EDITOR’S NOTE: This article is about how to approach and think about leveraging data to make human resources more inclusive across organizations. True Interaction built SYNAPTIK, our Data Management, Analytics, and Data Science Simulation Platform, specifically to make it easy to aggregate siloed data (i.e. from Human Resources, Finance, etc.) for more meaningful data discovery.
We know that Machine Learning (ML) and Artificial Intelligence (AI) will transform the future of work itself, but how will it affect the processes by which organizations choose, develop and retain their workers?
Katherine Ullman is a data scientist at Paradigm, a strategy consulting firm using social science to make companies more inclusive. Paradigm has partnered with a range of clients, including Airbnb, Pinterest, Asana, and Slack, among others. Katherine and I had a recent discussion about how her organization works with data and machine learning to assist clients in better understanding the impact of their people processes including recruitment, selection, training and retention of underrepresented groups.
(NOTE: The word “impute” below is a technical term that refers to the assigning of a value by inference.)

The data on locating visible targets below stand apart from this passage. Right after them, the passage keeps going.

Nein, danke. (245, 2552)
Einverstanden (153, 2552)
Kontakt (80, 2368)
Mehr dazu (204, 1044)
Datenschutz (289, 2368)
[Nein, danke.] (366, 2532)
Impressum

TI: Being a data scientist at an human resources & strategy consultancy that leverages social science to make companies more inclusive sounds like an amazing job. Can you provide some insight into your daily work and the work you do with clients?
“One of the core services I work on as a data scientist is our comprehensive Diversity & Inclusion Assessment. (The assessment) is a multi-month project designed to identify barriers and design client-specific strategies for diversity and inclusion. We do that by collecting and analyzing both quantitative and qualitative data about the client’s people processes and the outcomes of those processes.”
“The first thing I am doing is understanding, cleaning, and linking that data…that’s a surprisingly large part of the process. Once we clean it, we analyze the data to understand how an organization attracts, selects, develops and retains its workforce with a particular focus on underrepresented groups. What we’re looking for is how important, people-related outcomes in an organization – things like who is hired, who is promoted, and who stays or leaves – might vary depending on your identity. At the same time, our consultants are doing the qualitative research, and then we synthesize those findings internally.”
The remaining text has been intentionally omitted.